◆ What is needed: Reproduce the entries. Each one must match the original exactly.
(Source material)
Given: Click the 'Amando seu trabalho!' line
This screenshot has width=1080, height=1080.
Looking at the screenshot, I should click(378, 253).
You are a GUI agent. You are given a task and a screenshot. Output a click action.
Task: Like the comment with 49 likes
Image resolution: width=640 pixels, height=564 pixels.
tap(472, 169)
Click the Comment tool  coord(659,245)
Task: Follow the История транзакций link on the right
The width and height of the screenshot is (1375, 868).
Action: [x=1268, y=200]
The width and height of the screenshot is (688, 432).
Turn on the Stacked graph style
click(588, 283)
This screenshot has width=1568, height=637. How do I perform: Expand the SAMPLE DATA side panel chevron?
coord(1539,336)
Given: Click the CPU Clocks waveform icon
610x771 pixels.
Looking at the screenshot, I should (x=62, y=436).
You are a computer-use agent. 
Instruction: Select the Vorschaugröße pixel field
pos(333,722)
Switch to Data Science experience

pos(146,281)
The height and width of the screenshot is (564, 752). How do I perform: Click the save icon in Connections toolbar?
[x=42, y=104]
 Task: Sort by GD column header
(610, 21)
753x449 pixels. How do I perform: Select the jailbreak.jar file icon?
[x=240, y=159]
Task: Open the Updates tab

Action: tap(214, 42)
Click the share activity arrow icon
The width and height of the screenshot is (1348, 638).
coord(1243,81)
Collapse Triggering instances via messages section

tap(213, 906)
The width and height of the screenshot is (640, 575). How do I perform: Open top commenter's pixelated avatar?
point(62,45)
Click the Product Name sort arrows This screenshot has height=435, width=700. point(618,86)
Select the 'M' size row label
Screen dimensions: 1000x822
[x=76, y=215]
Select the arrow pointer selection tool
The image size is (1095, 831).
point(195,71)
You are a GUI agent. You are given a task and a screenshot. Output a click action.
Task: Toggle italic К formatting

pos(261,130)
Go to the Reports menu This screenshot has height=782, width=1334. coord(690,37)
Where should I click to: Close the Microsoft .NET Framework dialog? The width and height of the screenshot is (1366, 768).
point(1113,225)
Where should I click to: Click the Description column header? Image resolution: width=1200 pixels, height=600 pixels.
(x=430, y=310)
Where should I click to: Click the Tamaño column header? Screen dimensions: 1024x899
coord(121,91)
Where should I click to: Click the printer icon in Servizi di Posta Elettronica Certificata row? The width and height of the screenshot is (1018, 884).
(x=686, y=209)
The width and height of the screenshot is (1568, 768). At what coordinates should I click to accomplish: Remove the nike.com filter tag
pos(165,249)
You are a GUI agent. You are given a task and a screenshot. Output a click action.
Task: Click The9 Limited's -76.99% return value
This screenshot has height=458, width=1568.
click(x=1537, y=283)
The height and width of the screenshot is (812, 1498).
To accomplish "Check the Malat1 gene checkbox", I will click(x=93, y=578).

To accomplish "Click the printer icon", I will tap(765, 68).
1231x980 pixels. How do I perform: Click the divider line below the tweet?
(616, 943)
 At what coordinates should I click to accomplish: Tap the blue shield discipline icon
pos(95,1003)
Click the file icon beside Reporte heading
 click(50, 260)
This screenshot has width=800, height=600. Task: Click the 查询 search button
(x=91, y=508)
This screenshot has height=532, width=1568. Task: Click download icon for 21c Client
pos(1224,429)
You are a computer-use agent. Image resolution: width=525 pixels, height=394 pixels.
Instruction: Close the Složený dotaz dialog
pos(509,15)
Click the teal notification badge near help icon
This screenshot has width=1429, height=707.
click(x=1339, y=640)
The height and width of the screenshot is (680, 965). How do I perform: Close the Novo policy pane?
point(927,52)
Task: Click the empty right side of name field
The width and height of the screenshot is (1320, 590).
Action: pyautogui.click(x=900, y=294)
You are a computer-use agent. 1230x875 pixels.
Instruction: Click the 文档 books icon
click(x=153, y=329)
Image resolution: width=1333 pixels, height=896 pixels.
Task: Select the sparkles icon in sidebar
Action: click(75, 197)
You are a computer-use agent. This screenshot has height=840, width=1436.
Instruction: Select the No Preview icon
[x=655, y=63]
(End Source material)
◆ Exercise response:
Given: Click the 'Amando seu trabalho!' line
This screenshot has width=1080, height=1080.
Looking at the screenshot, I should click(378, 253).
You are a GUI agent. You are given a task and a screenshot. Output a click action.
Task: Like the comment with 49 likes
Image resolution: width=640 pixels, height=564 pixels.
tap(472, 169)
Click the Comment tool  coord(659,245)
Task: Follow the История транзакций link on the right
The width and height of the screenshot is (1375, 868).
Action: [x=1268, y=200]
The width and height of the screenshot is (688, 432).
Turn on the Stacked graph style
click(588, 283)
This screenshot has width=1568, height=637. How do I perform: Expand the SAMPLE DATA side panel chevron?
coord(1539,336)
Given: Click the CPU Clocks waveform icon
610x771 pixels.
Looking at the screenshot, I should (x=62, y=436).
You are a computer-use agent. 
Instruction: Select the Vorschaugröße pixel field
pos(333,722)
Switch to Data Science experience

pos(146,281)
The height and width of the screenshot is (564, 752). How do I perform: Click the save icon in Connections toolbar?
[x=42, y=104]
 Task: Sort by GD column header
(610, 21)
753x449 pixels. How do I perform: Select the jailbreak.jar file icon?
[x=240, y=159]
Task: Open the Updates tab

Action: tap(214, 42)
Click the share activity arrow icon
The width and height of the screenshot is (1348, 638).
coord(1243,81)
Collapse Triggering instances via messages section

tap(213, 906)
The width and height of the screenshot is (640, 575). How do I perform: Open top commenter's pixelated avatar?
point(62,45)
Click the Product Name sort arrows This screenshot has height=435, width=700. point(618,86)
Select the 'M' size row label
Screen dimensions: 1000x822
[x=76, y=215]
Select the arrow pointer selection tool
The image size is (1095, 831).
point(195,71)
You are a GUI agent. You are given a task and a screenshot. Output a click action.
Task: Toggle italic К formatting

pos(261,130)
Go to the Reports menu This screenshot has height=782, width=1334. coord(690,37)
Where should I click to: Close the Microsoft .NET Framework dialog? The width and height of the screenshot is (1366, 768).
point(1113,225)
Where should I click to: Click the Description column header? Image resolution: width=1200 pixels, height=600 pixels.
(x=430, y=310)
Where should I click to: Click the Tamaño column header? Screen dimensions: 1024x899
coord(121,91)
Where should I click to: Click the printer icon in Servizi di Posta Elettronica Certificata row? The width and height of the screenshot is (1018, 884).
(x=686, y=209)
The width and height of the screenshot is (1568, 768). At what coordinates should I click to accomplish: Remove the nike.com filter tag
pos(165,249)
You are a GUI agent. You are given a task and a screenshot. Output a click action.
Task: Click The9 Limited's -76.99% return value
This screenshot has height=458, width=1568.
click(x=1537, y=283)
The height and width of the screenshot is (812, 1498).
To accomplish "Check the Malat1 gene checkbox", I will click(x=93, y=578).

To accomplish "Click the printer icon", I will tap(765, 68).
1231x980 pixels. How do I perform: Click the divider line below the tweet?
(616, 943)
 At what coordinates should I click to accomplish: Tap the blue shield discipline icon
pos(95,1003)
Click the file icon beside Reporte heading
 click(50, 260)
This screenshot has width=800, height=600. Task: Click the 查询 search button
(x=91, y=508)
This screenshot has height=532, width=1568. Task: Click download icon for 21c Client
pos(1224,429)
You are a computer-use agent. Image resolution: width=525 pixels, height=394 pixels.
Instruction: Close the Složený dotaz dialog
pos(509,15)
Click the teal notification badge near help icon
This screenshot has width=1429, height=707.
click(x=1339, y=640)
The height and width of the screenshot is (680, 965). How do I perform: Close the Novo policy pane?
point(927,52)
Task: Click the empty right side of name field
The width and height of the screenshot is (1320, 590).
Action: pyautogui.click(x=900, y=294)
You are a computer-use agent. 1230x875 pixels.
Instruction: Click the 文档 books icon
click(x=153, y=329)
Image resolution: width=1333 pixels, height=896 pixels.
Task: Select the sparkles icon in sidebar
Action: click(75, 197)
You are a computer-use agent. This screenshot has height=840, width=1436.
Instruction: Select the No Preview icon
[x=655, y=63]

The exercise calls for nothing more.